Anthropic can also be used via GCP Vertex AI - set vertexProjectID, vertexRegion, and either vertexCredentialsJSON or vertexCredentialsSecret under providers.anthropic. See values.yaml in the chart for the full shape.

Re-run helm upgrade on the control plane to apply the change. With at least one external provider configured, you can skip the runner install in the next section.

Install the runner (optional, GPU inference)

Skip this section if you're using OpenAI/Anthropic/another hosted LLM provider configured via controlplane.providers.

The runner image tag has a GPU-class suffix:

  • -small (single consumer GPU: T4, L4, A10, RTX 4090)
  • -large (larger GPU: A100/H100)
helm upgrade --install my-helix-runner helix/helix-runner \
  --set runner.host="http://my-helix-controlplane:8080" \
  --set runner.tokenExistingSecret="helix-runner-secrets" \
  --set runner.tokenExistingSecretKey="api-token" \
  --set replicaCount=1

Install the sandbox chart (cloud desktops / Zed agent)

The helix-sandbox chart powers Helix's cloud desktop and in-browser Zed IDE features.
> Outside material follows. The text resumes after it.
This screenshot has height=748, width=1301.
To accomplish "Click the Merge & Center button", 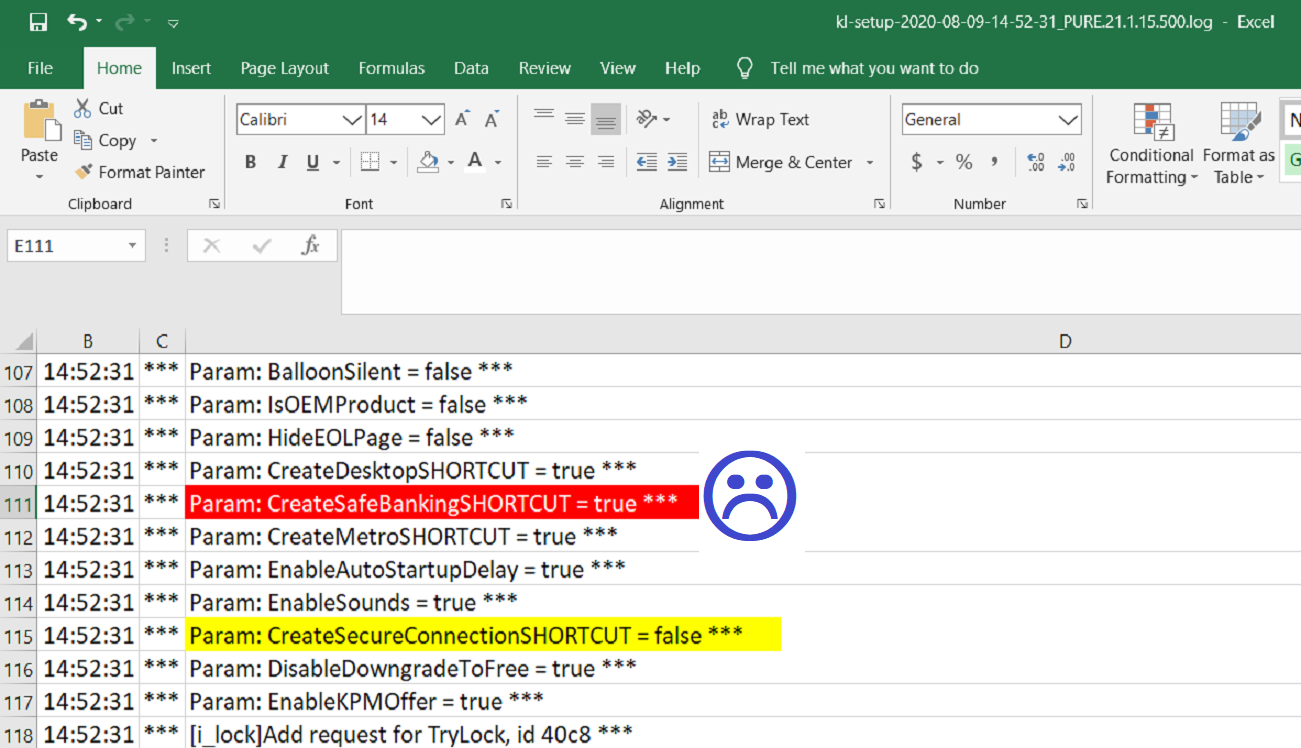I will pyautogui.click(x=782, y=162).
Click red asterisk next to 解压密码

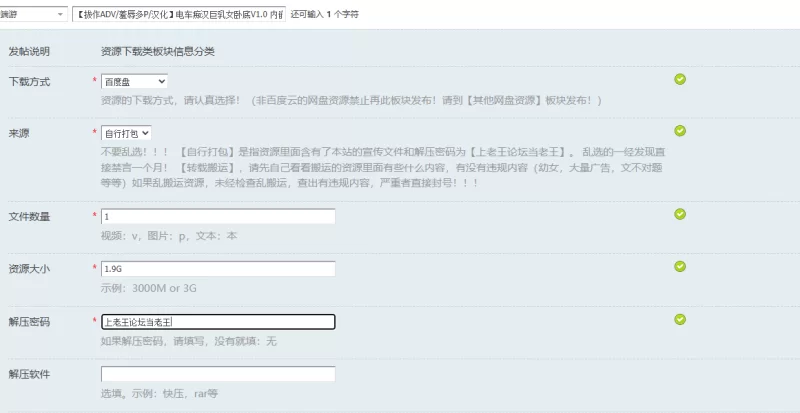pos(94,321)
It is optional; install it only if you want to run spec tasks or open the IDE in the browser.

The sandbox runs a Docker-in-Docker daemon which needs privileged pods, a GPU node pool (for desktop rendering), and large persistent volumes.

helm upgrade --install my-helix-sandbox helix/helix-sandbox \
  --namespace helix \
  --set sandbox.apiUrl="http://my-helix-controlplane.helix.svc.cluster.local" \
  --set sandbox.runnerTokenExistingSecret=helix-runner-secrets \
  --set sandbox.runnerTokenExistingSecretKey=api-token

Per-cloud override values are shipped with the chart: values-aks.yaml, values-eks.yaml, values-gke.yaml, values-bare-metal.yaml.

Access the control plane

kubectl port-forward -n helix svc/my-helix-controlplane 8080:80

Then open http://localhost:8080. The first registered user becomes an admin (because of controlplane.admin.userIds: "all").

For a production deployment you should configure an ingress with TLS termination and set global.serverUrl to the public URL. See the values-example.yaml for nginx + cert-manager, GKE managed-certificate, and cert-manager + DNS-01 examples.